_Task instructions_
Write out the full listing below exactly as given.

==========

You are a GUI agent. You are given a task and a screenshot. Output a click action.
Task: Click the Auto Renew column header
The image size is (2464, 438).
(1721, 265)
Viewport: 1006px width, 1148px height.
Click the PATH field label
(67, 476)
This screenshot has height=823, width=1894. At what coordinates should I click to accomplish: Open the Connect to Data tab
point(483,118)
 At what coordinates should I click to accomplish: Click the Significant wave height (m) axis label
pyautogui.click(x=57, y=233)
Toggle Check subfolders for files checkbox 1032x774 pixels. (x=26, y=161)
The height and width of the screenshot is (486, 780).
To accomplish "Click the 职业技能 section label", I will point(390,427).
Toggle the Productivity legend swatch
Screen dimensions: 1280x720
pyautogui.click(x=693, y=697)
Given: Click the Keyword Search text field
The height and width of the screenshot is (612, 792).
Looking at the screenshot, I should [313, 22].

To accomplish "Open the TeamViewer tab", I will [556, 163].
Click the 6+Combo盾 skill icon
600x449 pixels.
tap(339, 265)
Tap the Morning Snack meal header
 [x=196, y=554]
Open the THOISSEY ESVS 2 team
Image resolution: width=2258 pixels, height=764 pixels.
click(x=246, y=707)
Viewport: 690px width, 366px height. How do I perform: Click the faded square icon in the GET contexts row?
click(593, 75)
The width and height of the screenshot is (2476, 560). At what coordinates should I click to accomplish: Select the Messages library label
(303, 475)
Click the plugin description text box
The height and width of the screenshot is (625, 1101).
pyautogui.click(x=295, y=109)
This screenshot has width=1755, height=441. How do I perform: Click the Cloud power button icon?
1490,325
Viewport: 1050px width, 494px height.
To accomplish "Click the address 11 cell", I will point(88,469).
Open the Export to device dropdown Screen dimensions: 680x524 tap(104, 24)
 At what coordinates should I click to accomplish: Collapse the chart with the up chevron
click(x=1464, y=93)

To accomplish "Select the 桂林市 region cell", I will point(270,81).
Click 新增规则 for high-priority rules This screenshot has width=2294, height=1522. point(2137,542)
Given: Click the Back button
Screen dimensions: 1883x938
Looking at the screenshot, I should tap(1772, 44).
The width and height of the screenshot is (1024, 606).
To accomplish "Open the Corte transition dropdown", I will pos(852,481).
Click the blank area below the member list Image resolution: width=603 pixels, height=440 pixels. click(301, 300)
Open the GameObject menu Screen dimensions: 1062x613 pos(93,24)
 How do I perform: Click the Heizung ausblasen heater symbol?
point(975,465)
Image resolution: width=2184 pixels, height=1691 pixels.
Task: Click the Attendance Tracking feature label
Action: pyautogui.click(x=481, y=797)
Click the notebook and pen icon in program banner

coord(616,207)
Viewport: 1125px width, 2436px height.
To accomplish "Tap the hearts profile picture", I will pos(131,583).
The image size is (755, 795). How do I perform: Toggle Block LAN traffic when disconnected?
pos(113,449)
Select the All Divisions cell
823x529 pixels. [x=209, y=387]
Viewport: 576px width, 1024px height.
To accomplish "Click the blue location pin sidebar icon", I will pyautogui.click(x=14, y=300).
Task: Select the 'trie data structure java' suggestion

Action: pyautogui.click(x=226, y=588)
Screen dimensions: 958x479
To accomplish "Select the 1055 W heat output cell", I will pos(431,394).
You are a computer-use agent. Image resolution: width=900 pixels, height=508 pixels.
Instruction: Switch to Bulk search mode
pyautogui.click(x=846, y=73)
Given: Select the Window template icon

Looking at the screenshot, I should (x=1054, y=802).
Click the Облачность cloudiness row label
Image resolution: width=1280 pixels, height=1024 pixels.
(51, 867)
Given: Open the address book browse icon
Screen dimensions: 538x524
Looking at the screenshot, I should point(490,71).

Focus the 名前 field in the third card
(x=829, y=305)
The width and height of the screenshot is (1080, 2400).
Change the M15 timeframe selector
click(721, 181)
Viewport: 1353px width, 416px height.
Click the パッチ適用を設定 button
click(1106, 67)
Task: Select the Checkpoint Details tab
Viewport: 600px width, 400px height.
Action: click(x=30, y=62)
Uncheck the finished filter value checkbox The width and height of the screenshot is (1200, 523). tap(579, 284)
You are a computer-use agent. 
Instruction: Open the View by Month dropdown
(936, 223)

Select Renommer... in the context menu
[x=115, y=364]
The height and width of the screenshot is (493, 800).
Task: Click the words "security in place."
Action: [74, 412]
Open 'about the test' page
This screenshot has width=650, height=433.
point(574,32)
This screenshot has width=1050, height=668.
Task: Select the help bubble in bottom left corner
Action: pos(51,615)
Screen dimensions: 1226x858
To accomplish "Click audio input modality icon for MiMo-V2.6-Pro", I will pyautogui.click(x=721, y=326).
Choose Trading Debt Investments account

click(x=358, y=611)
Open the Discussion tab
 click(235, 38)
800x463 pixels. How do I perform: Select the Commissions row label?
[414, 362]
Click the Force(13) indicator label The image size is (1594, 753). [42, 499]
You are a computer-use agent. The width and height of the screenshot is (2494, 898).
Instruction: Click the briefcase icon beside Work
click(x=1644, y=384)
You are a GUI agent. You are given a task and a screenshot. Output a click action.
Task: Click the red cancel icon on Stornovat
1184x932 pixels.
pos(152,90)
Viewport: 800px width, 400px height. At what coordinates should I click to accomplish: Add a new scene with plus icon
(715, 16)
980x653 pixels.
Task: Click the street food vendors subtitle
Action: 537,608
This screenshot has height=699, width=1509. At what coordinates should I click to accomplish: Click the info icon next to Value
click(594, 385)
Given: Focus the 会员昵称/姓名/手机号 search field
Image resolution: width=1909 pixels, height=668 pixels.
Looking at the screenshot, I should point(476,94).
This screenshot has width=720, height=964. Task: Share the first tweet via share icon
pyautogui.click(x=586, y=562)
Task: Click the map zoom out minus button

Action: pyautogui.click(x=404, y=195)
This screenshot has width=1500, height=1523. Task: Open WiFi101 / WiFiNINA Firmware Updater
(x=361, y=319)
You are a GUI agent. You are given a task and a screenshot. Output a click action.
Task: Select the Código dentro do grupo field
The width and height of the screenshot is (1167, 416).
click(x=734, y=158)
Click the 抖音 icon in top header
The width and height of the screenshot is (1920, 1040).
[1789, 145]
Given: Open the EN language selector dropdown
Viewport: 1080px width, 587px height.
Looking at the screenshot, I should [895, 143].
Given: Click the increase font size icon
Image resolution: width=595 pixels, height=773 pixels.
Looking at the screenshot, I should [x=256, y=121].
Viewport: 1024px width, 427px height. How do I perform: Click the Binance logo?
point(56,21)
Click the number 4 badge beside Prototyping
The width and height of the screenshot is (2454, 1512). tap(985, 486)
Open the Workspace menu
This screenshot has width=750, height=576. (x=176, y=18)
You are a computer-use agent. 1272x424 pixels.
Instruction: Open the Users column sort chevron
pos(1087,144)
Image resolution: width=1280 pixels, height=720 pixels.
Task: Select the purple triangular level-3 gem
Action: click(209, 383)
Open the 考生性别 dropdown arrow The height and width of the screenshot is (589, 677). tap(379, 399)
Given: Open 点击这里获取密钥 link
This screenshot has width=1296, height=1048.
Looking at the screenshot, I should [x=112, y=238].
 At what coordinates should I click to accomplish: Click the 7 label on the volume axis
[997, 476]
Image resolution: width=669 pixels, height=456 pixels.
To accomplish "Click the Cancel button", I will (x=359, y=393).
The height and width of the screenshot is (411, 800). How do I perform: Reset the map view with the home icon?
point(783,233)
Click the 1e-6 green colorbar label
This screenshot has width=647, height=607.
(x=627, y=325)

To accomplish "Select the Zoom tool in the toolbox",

==========

_Solved exercise_
You are a GUI agent. You are given a task and a screenshot. Output a click action.
Task: Click the Auto Renew column header
The image size is (2464, 438).
(1721, 265)
Viewport: 1006px width, 1148px height.
Click the PATH field label
(67, 476)
This screenshot has height=823, width=1894. At what coordinates should I click to accomplish: Open the Connect to Data tab
point(483,118)
 At what coordinates should I click to accomplish: Click the Significant wave height (m) axis label
pyautogui.click(x=57, y=233)
Toggle Check subfolders for files checkbox 1032x774 pixels. (x=26, y=161)
The height and width of the screenshot is (486, 780).
To accomplish "Click the 职业技能 section label", I will point(390,427).
Toggle the Productivity legend swatch
Screen dimensions: 1280x720
pyautogui.click(x=693, y=697)
Given: Click the Keyword Search text field
The height and width of the screenshot is (612, 792).
Looking at the screenshot, I should [313, 22].

To accomplish "Open the TeamViewer tab", I will [556, 163].
Click the 6+Combo盾 skill icon
600x449 pixels.
tap(339, 265)
Tap the Morning Snack meal header
 [x=196, y=554]
Open the THOISSEY ESVS 2 team
Image resolution: width=2258 pixels, height=764 pixels.
click(x=246, y=707)
Viewport: 690px width, 366px height. How do I perform: Click the faded square icon in the GET contexts row?
click(593, 75)
The width and height of the screenshot is (2476, 560). At what coordinates should I click to accomplish: Select the Messages library label
(303, 475)
Click the plugin description text box
The height and width of the screenshot is (625, 1101).
pyautogui.click(x=295, y=109)
This screenshot has width=1755, height=441. How do I perform: Click the Cloud power button icon?
1490,325
Viewport: 1050px width, 494px height.
To accomplish "Click the address 11 cell", I will point(88,469).
Open the Export to device dropdown Screen dimensions: 680x524 tap(104, 24)
 At what coordinates should I click to accomplish: Collapse the chart with the up chevron
click(x=1464, y=93)

To accomplish "Select the 桂林市 region cell", I will point(270,81).
Click 新增规则 for high-priority rules This screenshot has width=2294, height=1522. point(2137,542)
Given: Click the Back button
Screen dimensions: 1883x938
Looking at the screenshot, I should tap(1772, 44).
The width and height of the screenshot is (1024, 606).
To accomplish "Open the Corte transition dropdown", I will pos(852,481).
Click the blank area below the member list Image resolution: width=603 pixels, height=440 pixels. click(301, 300)
Open the GameObject menu Screen dimensions: 1062x613 pos(93,24)
 How do I perform: Click the Heizung ausblasen heater symbol?
point(975,465)
Image resolution: width=2184 pixels, height=1691 pixels.
Task: Click the Attendance Tracking feature label
Action: pyautogui.click(x=481, y=797)
Click the notebook and pen icon in program banner

coord(616,207)
Viewport: 1125px width, 2436px height.
To accomplish "Tap the hearts profile picture", I will pos(131,583).
The image size is (755, 795). How do I perform: Toggle Block LAN traffic when disconnected?
pos(113,449)
Select the All Divisions cell
823x529 pixels. [x=209, y=387]
Viewport: 576px width, 1024px height.
To accomplish "Click the blue location pin sidebar icon", I will pyautogui.click(x=14, y=300).
Task: Select the 'trie data structure java' suggestion

Action: pyautogui.click(x=226, y=588)
Screen dimensions: 958x479
To accomplish "Select the 1055 W heat output cell", I will pos(431,394).
You are a computer-use agent. Image resolution: width=900 pixels, height=508 pixels.
Instruction: Switch to Bulk search mode
pyautogui.click(x=846, y=73)
Given: Select the Window template icon

Looking at the screenshot, I should (x=1054, y=802).
Click the Облачность cloudiness row label
Image resolution: width=1280 pixels, height=1024 pixels.
(51, 867)
Given: Open the address book browse icon
Screen dimensions: 538x524
Looking at the screenshot, I should point(490,71).

Focus the 名前 field in the third card
(x=829, y=305)
The width and height of the screenshot is (1080, 2400).
Change the M15 timeframe selector
click(721, 181)
Viewport: 1353px width, 416px height.
Click the パッチ適用を設定 button
click(1106, 67)
Task: Select the Checkpoint Details tab
Viewport: 600px width, 400px height.
Action: click(x=30, y=62)
Uncheck the finished filter value checkbox The width and height of the screenshot is (1200, 523). tap(579, 284)
You are a computer-use agent. 
Instruction: Open the View by Month dropdown
(936, 223)

Select Renommer... in the context menu
[x=115, y=364]
The height and width of the screenshot is (493, 800).
Task: Click the words "security in place."
Action: [74, 412]
Open 'about the test' page
This screenshot has width=650, height=433.
point(574,32)
This screenshot has width=1050, height=668.
Task: Select the help bubble in bottom left corner
Action: pos(51,615)
Screen dimensions: 1226x858
To accomplish "Click audio input modality icon for MiMo-V2.6-Pro", I will pyautogui.click(x=721, y=326).
Choose Trading Debt Investments account

click(x=358, y=611)
Open the Discussion tab
 click(235, 38)
800x463 pixels. How do I perform: Select the Commissions row label?
[414, 362]
Click the Force(13) indicator label The image size is (1594, 753). [42, 499]
You are a computer-use agent. The width and height of the screenshot is (2494, 898).
Instruction: Click the briefcase icon beside Work
click(x=1644, y=384)
You are a GUI agent. You are given a task and a screenshot. Output a click action.
Task: Click the red cancel icon on Stornovat
1184x932 pixels.
pos(152,90)
Viewport: 800px width, 400px height. At what coordinates should I click to accomplish: Add a new scene with plus icon
(715, 16)
980x653 pixels.
Task: Click the street food vendors subtitle
Action: 537,608
This screenshot has height=699, width=1509. At what coordinates should I click to accomplish: Click the info icon next to Value
click(594, 385)
Given: Focus the 会员昵称/姓名/手机号 search field
Image resolution: width=1909 pixels, height=668 pixels.
Looking at the screenshot, I should point(476,94).
This screenshot has width=720, height=964. Task: Share the first tweet via share icon
pyautogui.click(x=586, y=562)
Task: Click the map zoom out minus button

Action: pyautogui.click(x=404, y=195)
This screenshot has width=1500, height=1523. Task: Open WiFi101 / WiFiNINA Firmware Updater
(x=361, y=319)
You are a GUI agent. You are given a task and a screenshot. Output a click action.
Task: Select the Código dentro do grupo field
The width and height of the screenshot is (1167, 416).
click(x=734, y=158)
Click the 抖音 icon in top header
The width and height of the screenshot is (1920, 1040).
[1789, 145]
Given: Open the EN language selector dropdown
Viewport: 1080px width, 587px height.
Looking at the screenshot, I should [895, 143].
Given: Click the increase font size icon
Image resolution: width=595 pixels, height=773 pixels.
Looking at the screenshot, I should [x=256, y=121].
Viewport: 1024px width, 427px height. How do I perform: Click the Binance logo?
point(56,21)
Click the number 4 badge beside Prototyping
The width and height of the screenshot is (2454, 1512). tap(985, 486)
Open the Workspace menu
This screenshot has width=750, height=576. (x=176, y=18)
You are a computer-use agent. 1272x424 pixels.
Instruction: Open the Users column sort chevron
pos(1087,144)
Image resolution: width=1280 pixels, height=720 pixels.
Task: Select the purple triangular level-3 gem
Action: click(209, 383)
Open the 考生性别 dropdown arrow The height and width of the screenshot is (589, 677). tap(379, 399)
Given: Open 点击这里获取密钥 link
This screenshot has width=1296, height=1048.
Looking at the screenshot, I should [x=112, y=238].
 At what coordinates should I click to accomplish: Click the 7 label on the volume axis
[997, 476]
Image resolution: width=669 pixels, height=456 pixels.
To accomplish "Click the Cancel button", I will (x=359, y=393).
The height and width of the screenshot is (411, 800). How do I perform: Reset the map view with the home icon?
point(783,233)
Click the 1e-6 green colorbar label
This screenshot has width=647, height=607.
(x=627, y=325)

To accomplish "Select the Zoom tool in the toolbox",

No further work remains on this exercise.